Safe-Guarding Accountability and Fundamental Rights Compliance of the European Border and Coast Guard Agency Frontex – Policy Brief
RESPOND Policy Brief [2021/19]
Authors: Lena Karamanidou - Glasgow Caledonian University | Bernd Kasparek - University of Göttingen
EXECUTIVE SUMMARY
The European Border and Coast Guard Agency Frontex is currently undergoing intense scrutiny. An investigation of its own Management Board did not fully clear the Agency from alleged involvement in pushbacks – illegal returns that violate human rights under international and EU law, including of the non-refoulement principle of the Geneva Refugee Convention – at the Greek-Turkish maritime border in the Aegean. At the time of writing, four separate investigation into Frontex are ongoing. The European Ombudsperson launched an own-initiative inquiry into the Agency’s complaints mechanism[1] and is investigating a complaint by an MEP related to the non-disclosure of requested documents[2]. The LIBE-Committee of the European Parliament has created a Frontex Scrutiny Working Group that has recently started its work and is expected to report its findings in the summer of 2021. The European Anti-Fraud Office (OLAF) is also investigating allegations of mismanagement and harassment as well as pushbacks.

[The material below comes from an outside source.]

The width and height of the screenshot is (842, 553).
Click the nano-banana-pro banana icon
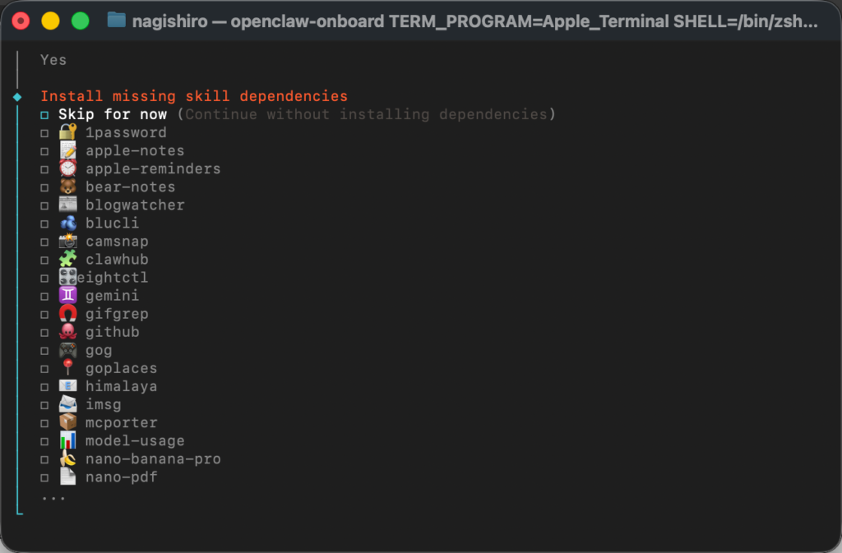(x=68, y=458)
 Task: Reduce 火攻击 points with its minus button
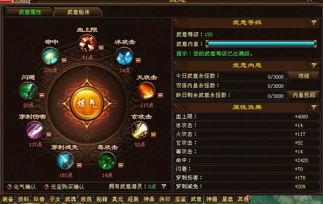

While the existence of multiple investigations is noteworthy by itself, the breadth of the allegations needs to be highlighted. Although the alleged involvement in or cover-up of pushbacks may be the most striking one, there are equally serious allegations of the Agency having actively thwarted the hiring process for the 40 Fundamental Rights Monitors as mandated by Regulation (EU) 2019/1896, deep flaws in the hiring process for the standing corps, misuse of funds and the existence of a toxic workplace environment at the Agency’s headquarters in Warsaw, Poland.
These wide-ranging allegations have yet to be proven or disproven as the investigations are still pending. Yet, given that current investigations are scrutinising not only the Agency’s fundamental rights compliance but also human resource management, compliance with European law, budgetary compliance and transparency, it appears that the design of this European agency has contributed to its operational deficiencies.
In 2019 and 2020 and prior to the the aforementioned allegations becoming public, we conducted research into the accountability and transparency practices of the Agency. Based on ethnographic fieldwork, analysis of documents obtained under Freedom of Information requests to the Agency or otherwise available publicly, and interviews with members of the Agency’s own Consultative Forum and Press Office, regional police directors, journalists and NGOs, we analysed the existing six fundamental rights monitoring and accountability mechanisms of the Agency.
We concluded that these mechanisms, introduced since 2011 and gradually strengthened over time, still fail to guarantee fundamental rights compliance and accountability in cases of violations. We therefore recommend that these structural shortcomings should be urgently addressed through a reform of the Agency’s mandate and their subsequent implementation be monitored externally.